● Instructions to follow
Restate the whole listing word for word, missing no line.

● Given information

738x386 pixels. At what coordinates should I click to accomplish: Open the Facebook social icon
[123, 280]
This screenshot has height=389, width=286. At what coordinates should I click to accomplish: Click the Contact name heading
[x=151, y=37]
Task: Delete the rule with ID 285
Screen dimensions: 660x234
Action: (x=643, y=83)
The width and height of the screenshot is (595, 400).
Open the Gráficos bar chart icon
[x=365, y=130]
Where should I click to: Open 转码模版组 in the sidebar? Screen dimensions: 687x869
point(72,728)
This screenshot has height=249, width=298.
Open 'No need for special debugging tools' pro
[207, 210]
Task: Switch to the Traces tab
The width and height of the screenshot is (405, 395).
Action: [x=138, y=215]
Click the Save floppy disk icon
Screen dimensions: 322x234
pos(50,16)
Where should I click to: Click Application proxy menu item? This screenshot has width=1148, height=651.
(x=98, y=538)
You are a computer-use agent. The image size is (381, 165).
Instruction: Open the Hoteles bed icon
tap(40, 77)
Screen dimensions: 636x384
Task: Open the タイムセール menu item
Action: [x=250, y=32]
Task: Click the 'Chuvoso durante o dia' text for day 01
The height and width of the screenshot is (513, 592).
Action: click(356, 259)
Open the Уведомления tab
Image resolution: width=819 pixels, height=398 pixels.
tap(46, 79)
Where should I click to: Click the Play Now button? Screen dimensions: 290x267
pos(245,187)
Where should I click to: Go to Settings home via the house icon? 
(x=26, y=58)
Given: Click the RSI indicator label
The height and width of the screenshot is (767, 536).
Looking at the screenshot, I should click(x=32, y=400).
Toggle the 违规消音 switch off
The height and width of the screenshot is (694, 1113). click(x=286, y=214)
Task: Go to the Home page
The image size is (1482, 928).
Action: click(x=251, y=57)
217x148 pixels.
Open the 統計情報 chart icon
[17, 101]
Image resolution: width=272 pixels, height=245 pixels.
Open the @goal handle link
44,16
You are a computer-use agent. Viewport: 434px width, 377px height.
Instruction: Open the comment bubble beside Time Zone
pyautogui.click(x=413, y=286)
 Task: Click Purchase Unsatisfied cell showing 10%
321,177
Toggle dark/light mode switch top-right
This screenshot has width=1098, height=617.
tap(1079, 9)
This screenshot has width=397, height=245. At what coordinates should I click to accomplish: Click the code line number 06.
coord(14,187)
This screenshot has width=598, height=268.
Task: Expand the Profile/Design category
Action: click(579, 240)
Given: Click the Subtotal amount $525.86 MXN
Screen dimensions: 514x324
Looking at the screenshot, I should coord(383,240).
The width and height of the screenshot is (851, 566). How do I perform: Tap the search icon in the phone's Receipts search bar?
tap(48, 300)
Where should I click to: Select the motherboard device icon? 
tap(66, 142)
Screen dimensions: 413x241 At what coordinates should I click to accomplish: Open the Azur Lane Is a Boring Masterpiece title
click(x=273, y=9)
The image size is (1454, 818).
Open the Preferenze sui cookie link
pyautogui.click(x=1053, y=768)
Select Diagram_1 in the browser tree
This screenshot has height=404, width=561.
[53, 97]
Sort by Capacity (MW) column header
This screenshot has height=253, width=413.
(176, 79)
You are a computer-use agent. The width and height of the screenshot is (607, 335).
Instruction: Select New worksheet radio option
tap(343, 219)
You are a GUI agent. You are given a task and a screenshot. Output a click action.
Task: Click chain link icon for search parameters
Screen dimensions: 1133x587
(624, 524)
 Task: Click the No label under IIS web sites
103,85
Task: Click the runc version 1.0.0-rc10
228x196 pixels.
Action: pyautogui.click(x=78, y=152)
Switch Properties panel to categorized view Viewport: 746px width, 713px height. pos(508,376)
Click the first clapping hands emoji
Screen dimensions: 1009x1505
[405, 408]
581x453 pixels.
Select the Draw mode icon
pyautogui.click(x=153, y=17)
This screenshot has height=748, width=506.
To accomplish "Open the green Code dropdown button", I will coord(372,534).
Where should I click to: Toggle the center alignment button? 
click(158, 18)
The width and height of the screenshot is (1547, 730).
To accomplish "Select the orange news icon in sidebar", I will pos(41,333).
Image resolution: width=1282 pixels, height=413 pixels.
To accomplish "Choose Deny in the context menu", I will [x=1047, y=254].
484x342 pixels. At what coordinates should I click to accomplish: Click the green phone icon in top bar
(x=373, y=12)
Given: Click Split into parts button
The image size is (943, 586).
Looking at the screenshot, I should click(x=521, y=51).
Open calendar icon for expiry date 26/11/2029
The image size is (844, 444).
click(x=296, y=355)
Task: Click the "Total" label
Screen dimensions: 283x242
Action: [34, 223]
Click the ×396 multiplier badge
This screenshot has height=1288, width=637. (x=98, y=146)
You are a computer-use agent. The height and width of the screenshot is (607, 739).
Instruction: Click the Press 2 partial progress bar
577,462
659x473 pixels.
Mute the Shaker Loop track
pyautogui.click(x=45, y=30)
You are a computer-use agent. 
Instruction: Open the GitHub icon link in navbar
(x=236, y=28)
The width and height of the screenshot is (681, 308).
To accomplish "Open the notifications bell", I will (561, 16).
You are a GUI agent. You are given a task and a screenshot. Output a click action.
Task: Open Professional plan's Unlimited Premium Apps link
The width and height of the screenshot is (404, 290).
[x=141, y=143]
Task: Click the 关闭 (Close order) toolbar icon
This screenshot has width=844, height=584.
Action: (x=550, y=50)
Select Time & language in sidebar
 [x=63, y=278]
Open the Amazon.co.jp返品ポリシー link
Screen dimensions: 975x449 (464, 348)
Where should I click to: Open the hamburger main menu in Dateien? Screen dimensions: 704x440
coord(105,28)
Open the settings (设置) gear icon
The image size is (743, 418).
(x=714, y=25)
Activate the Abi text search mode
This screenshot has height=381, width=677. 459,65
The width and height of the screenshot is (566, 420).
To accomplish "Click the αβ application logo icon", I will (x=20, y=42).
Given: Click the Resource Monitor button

● Exercise solution
738x386 pixels. At what coordinates should I click to accomplish: Open the Facebook social icon
[123, 280]
This screenshot has height=389, width=286. At what coordinates should I click to accomplish: Click the Contact name heading
[x=151, y=37]
Task: Delete the rule with ID 285
Screen dimensions: 660x234
Action: (x=643, y=83)
The width and height of the screenshot is (595, 400).
Open the Gráficos bar chart icon
[x=365, y=130]
Where should I click to: Open 转码模版组 in the sidebar? Screen dimensions: 687x869
point(72,728)
This screenshot has height=249, width=298.
Open 'No need for special debugging tools' pro
[207, 210]
Task: Switch to the Traces tab
The width and height of the screenshot is (405, 395).
Action: [x=138, y=215]
Click the Save floppy disk icon
Screen dimensions: 322x234
pos(50,16)
Where should I click to: Click Application proxy menu item? This screenshot has width=1148, height=651.
(x=98, y=538)
You are a computer-use agent. The image size is (381, 165).
Instruction: Open the Hoteles bed icon
tap(40, 77)
Screen dimensions: 636x384
Task: Open the タイムセール menu item
Action: [x=250, y=32]
Task: Click the 'Chuvoso durante o dia' text for day 01
The height and width of the screenshot is (513, 592).
Action: click(356, 259)
Open the Уведомления tab
Image resolution: width=819 pixels, height=398 pixels.
tap(46, 79)
Where should I click to: Click the Play Now button? Screen dimensions: 290x267
pos(245,187)
Where should I click to: Go to Settings home via the house icon? 
(x=26, y=58)
Given: Click the RSI indicator label
The height and width of the screenshot is (767, 536).
Looking at the screenshot, I should click(x=32, y=400).
Toggle the 违规消音 switch off
The height and width of the screenshot is (694, 1113). click(x=286, y=214)
Task: Go to the Home page
The image size is (1482, 928).
Action: click(x=251, y=57)
217x148 pixels.
Open the 統計情報 chart icon
[17, 101]
Image resolution: width=272 pixels, height=245 pixels.
Open the @goal handle link
44,16
You are a computer-use agent. Viewport: 434px width, 377px height.
Instruction: Open the comment bubble beside Time Zone
pyautogui.click(x=413, y=286)
 Task: Click Purchase Unsatisfied cell showing 10%
321,177
Toggle dark/light mode switch top-right
This screenshot has width=1098, height=617.
tap(1079, 9)
This screenshot has width=397, height=245. At what coordinates should I click to accomplish: Click the code line number 06.
coord(14,187)
This screenshot has width=598, height=268.
Task: Expand the Profile/Design category
Action: click(579, 240)
Given: Click the Subtotal amount $525.86 MXN
Screen dimensions: 514x324
Looking at the screenshot, I should coord(383,240).
The width and height of the screenshot is (851, 566). How do I perform: Tap the search icon in the phone's Receipts search bar?
tap(48, 300)
Where should I click to: Select the motherboard device icon? 
tap(66, 142)
Screen dimensions: 413x241 At what coordinates should I click to accomplish: Open the Azur Lane Is a Boring Masterpiece title
click(x=273, y=9)
The image size is (1454, 818).
Open the Preferenze sui cookie link
pyautogui.click(x=1053, y=768)
Select Diagram_1 in the browser tree
This screenshot has height=404, width=561.
[53, 97]
Sort by Capacity (MW) column header
This screenshot has height=253, width=413.
(176, 79)
You are a computer-use agent. The width and height of the screenshot is (607, 335).
Instruction: Select New worksheet radio option
tap(343, 219)
You are a GUI agent. You are given a task and a screenshot. Output a click action.
Task: Click chain link icon for search parameters
Screen dimensions: 1133x587
(624, 524)
 Task: Click the No label under IIS web sites
103,85
Task: Click the runc version 1.0.0-rc10
228x196 pixels.
Action: pyautogui.click(x=78, y=152)
Switch Properties panel to categorized view Viewport: 746px width, 713px height. pos(508,376)
Click the first clapping hands emoji
Screen dimensions: 1009x1505
[405, 408]
581x453 pixels.
Select the Draw mode icon
pyautogui.click(x=153, y=17)
This screenshot has height=748, width=506.
To accomplish "Open the green Code dropdown button", I will coord(372,534).
Where should I click to: Toggle the center alignment button? 
click(158, 18)
The width and height of the screenshot is (1547, 730).
To accomplish "Select the orange news icon in sidebar", I will pos(41,333).
Image resolution: width=1282 pixels, height=413 pixels.
To accomplish "Choose Deny in the context menu", I will [x=1047, y=254].
484x342 pixels. At what coordinates should I click to accomplish: Click the green phone icon in top bar
(x=373, y=12)
Given: Click Split into parts button
The image size is (943, 586).
Looking at the screenshot, I should click(x=521, y=51).
Open calendar icon for expiry date 26/11/2029
The image size is (844, 444).
click(x=296, y=355)
Task: Click the "Total" label
Screen dimensions: 283x242
Action: [34, 223]
Click the ×396 multiplier badge
This screenshot has height=1288, width=637. (x=98, y=146)
You are a computer-use agent. The height and width of the screenshot is (607, 739).
Instruction: Click the Press 2 partial progress bar
577,462
659x473 pixels.
Mute the Shaker Loop track
pyautogui.click(x=45, y=30)
You are a computer-use agent. 
Instruction: Open the GitHub icon link in navbar
(x=236, y=28)
The width and height of the screenshot is (681, 308).
To accomplish "Open the notifications bell", I will (561, 16).
You are a GUI agent. You are given a task and a screenshot. Output a click action.
Task: Open Professional plan's Unlimited Premium Apps link
The width and height of the screenshot is (404, 290).
[x=141, y=143]
Task: Click the 关闭 (Close order) toolbar icon
This screenshot has width=844, height=584.
Action: (x=550, y=50)
Select Time & language in sidebar
 [x=63, y=278]
Open the Amazon.co.jp返品ポリシー link
Screen dimensions: 975x449 (464, 348)
Where should I click to: Open the hamburger main menu in Dateien? Screen dimensions: 704x440
coord(105,28)
Open the settings (设置) gear icon
The image size is (743, 418).
(x=714, y=25)
Activate the Abi text search mode
This screenshot has height=381, width=677. 459,65
The width and height of the screenshot is (566, 420).
To accomplish "Click the αβ application logo icon", I will (x=20, y=42).
Given: Click the Resource Monitor button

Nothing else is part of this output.